(Entries taken from a collection)
┄┄┄┄┄┄
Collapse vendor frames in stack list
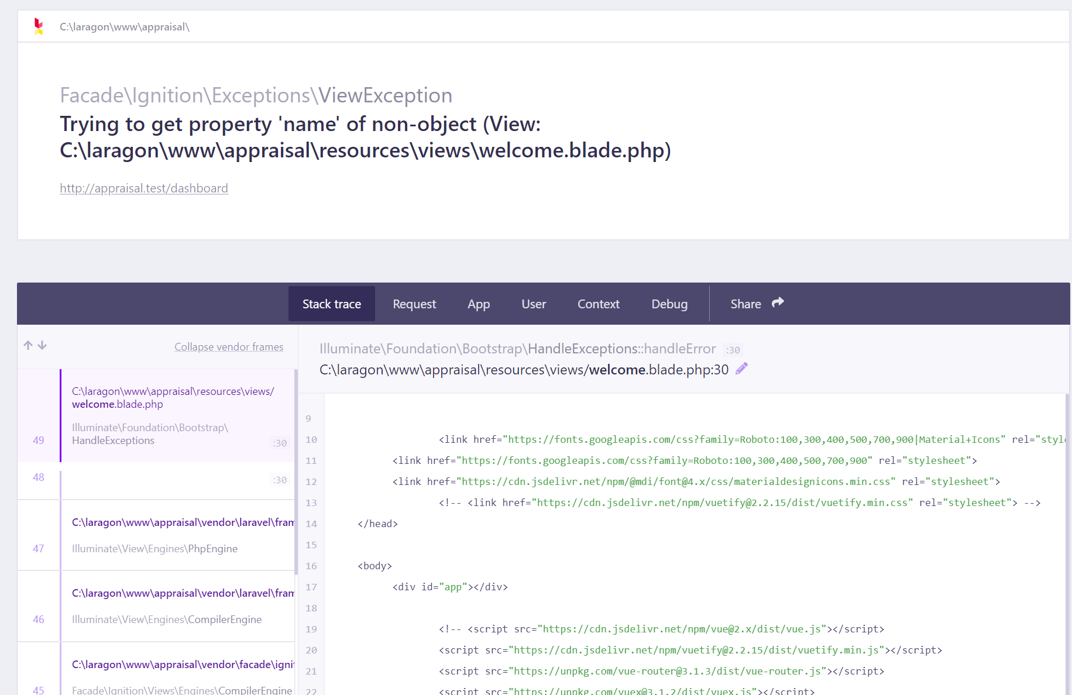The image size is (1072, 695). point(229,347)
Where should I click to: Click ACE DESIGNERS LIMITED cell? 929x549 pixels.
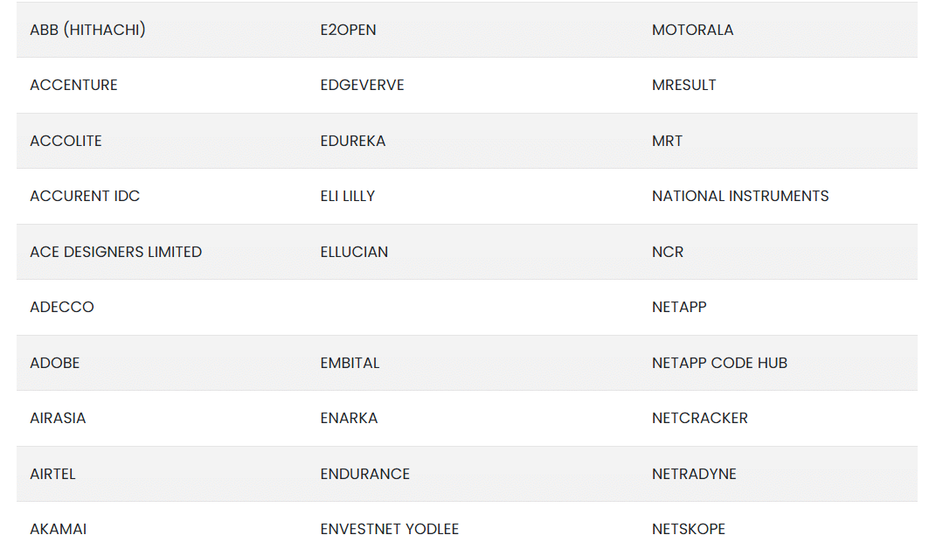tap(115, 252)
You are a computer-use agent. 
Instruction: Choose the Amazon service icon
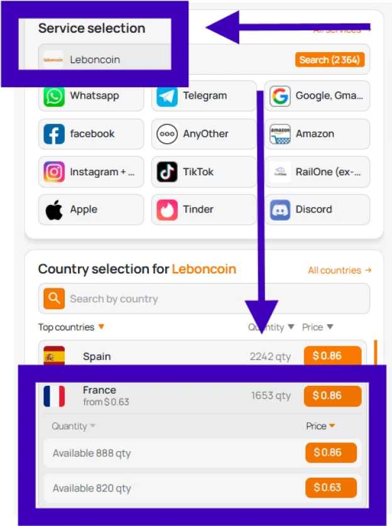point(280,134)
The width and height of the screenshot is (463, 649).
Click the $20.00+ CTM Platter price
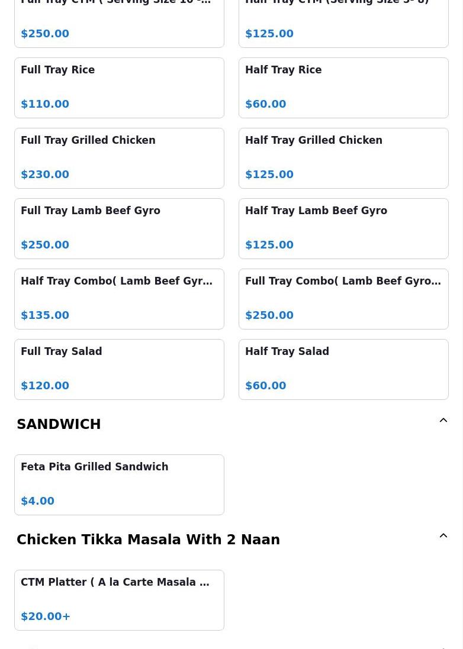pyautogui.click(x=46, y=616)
┄┄┄┄┄┄
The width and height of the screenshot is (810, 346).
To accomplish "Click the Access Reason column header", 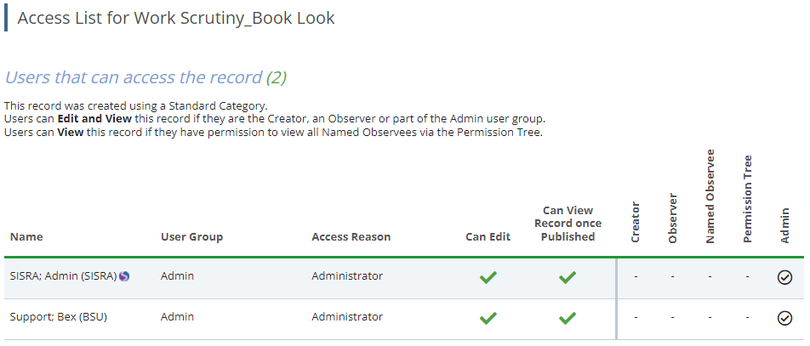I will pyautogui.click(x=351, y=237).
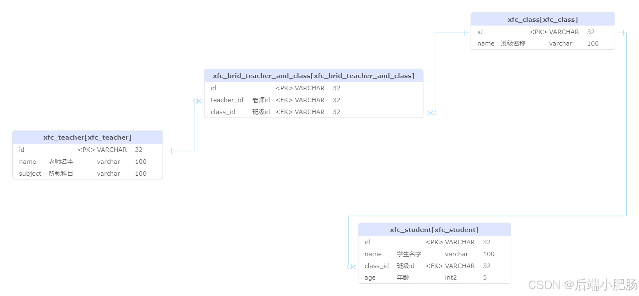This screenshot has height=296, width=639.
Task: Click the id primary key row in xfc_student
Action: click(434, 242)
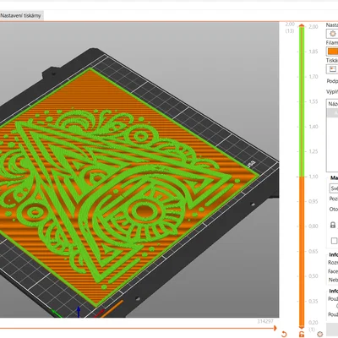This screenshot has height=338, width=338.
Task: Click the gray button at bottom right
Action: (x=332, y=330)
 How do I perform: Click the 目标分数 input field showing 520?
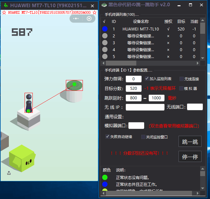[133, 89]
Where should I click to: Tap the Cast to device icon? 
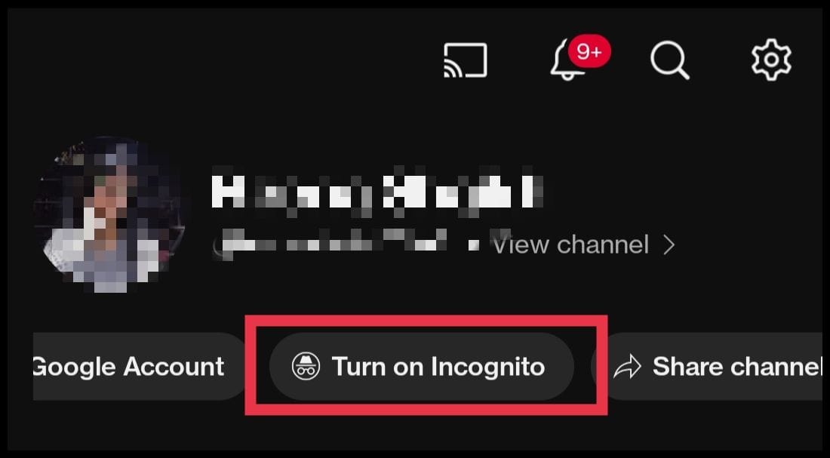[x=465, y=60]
┄┄┄┄┄┄
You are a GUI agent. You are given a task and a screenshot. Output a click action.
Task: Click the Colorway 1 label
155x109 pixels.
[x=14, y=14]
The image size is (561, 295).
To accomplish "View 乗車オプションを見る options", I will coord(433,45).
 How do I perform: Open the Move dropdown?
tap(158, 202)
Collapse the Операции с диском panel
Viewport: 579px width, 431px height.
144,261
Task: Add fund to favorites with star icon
┄┄┄┄┄┄
PROBLEM TO WORK ON:
Say how many of the lines above include the word "agent", giving the figure alone.

OUTPUT OF THE TASK:
2